What the task asks:
Rename "breadcrumb link" to "navigation link" throughout the records below and give them again with everything else unchanged. Leave the pictures out.

Task data:
# # # #
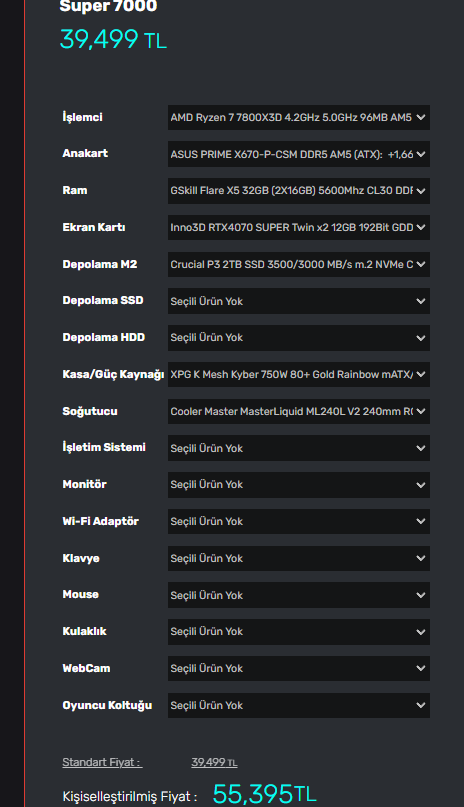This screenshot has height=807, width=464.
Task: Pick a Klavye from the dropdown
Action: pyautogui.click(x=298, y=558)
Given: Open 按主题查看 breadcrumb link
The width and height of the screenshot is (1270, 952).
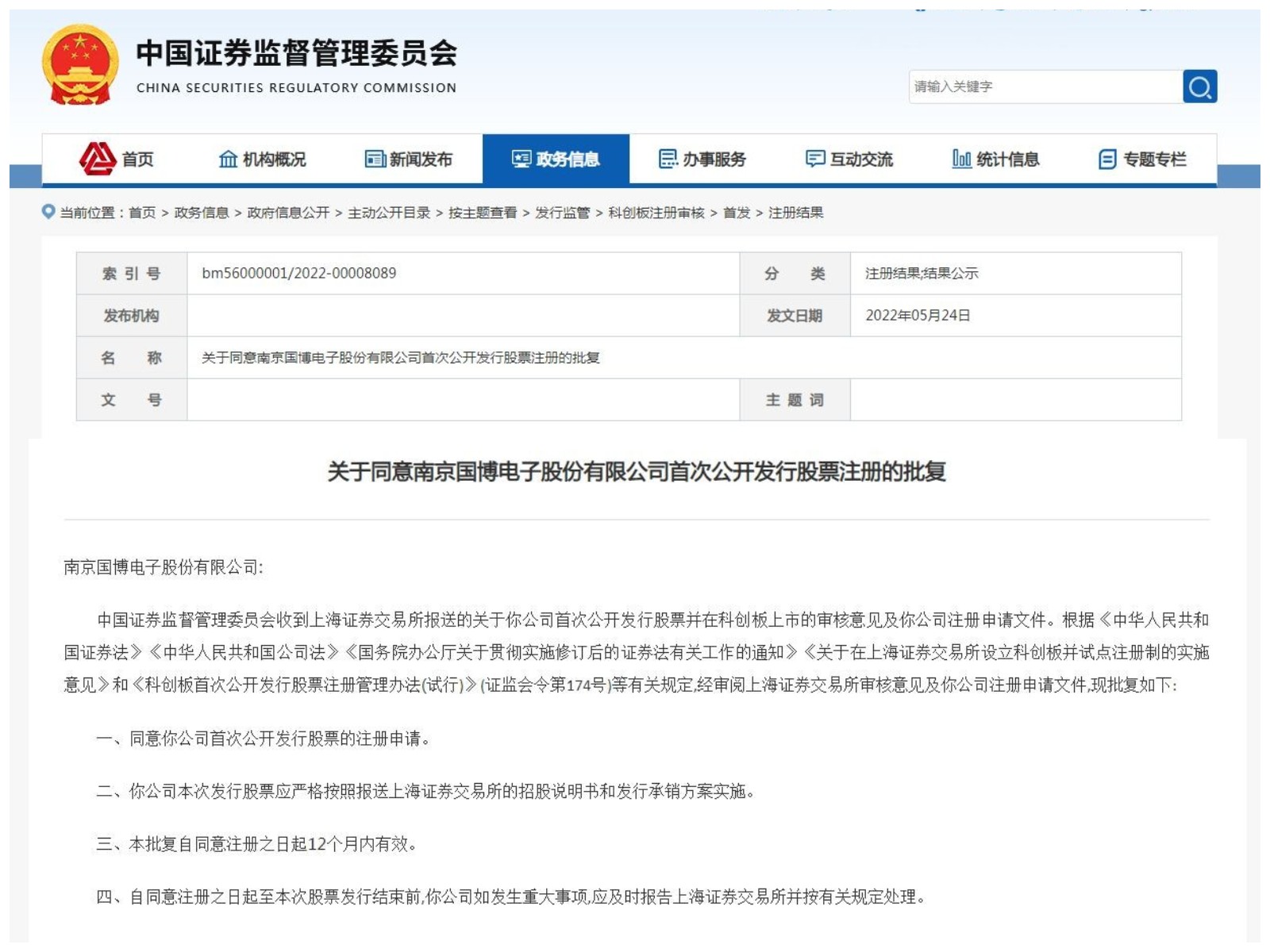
# # # #
Answer to this problem:
This screenshot has height=807, width=464.
Task: Pick a Klavye from the dropdown
Action: pyautogui.click(x=298, y=558)
Given: Open 按主题查看 navigation link
The width and height of the screenshot is (1270, 952).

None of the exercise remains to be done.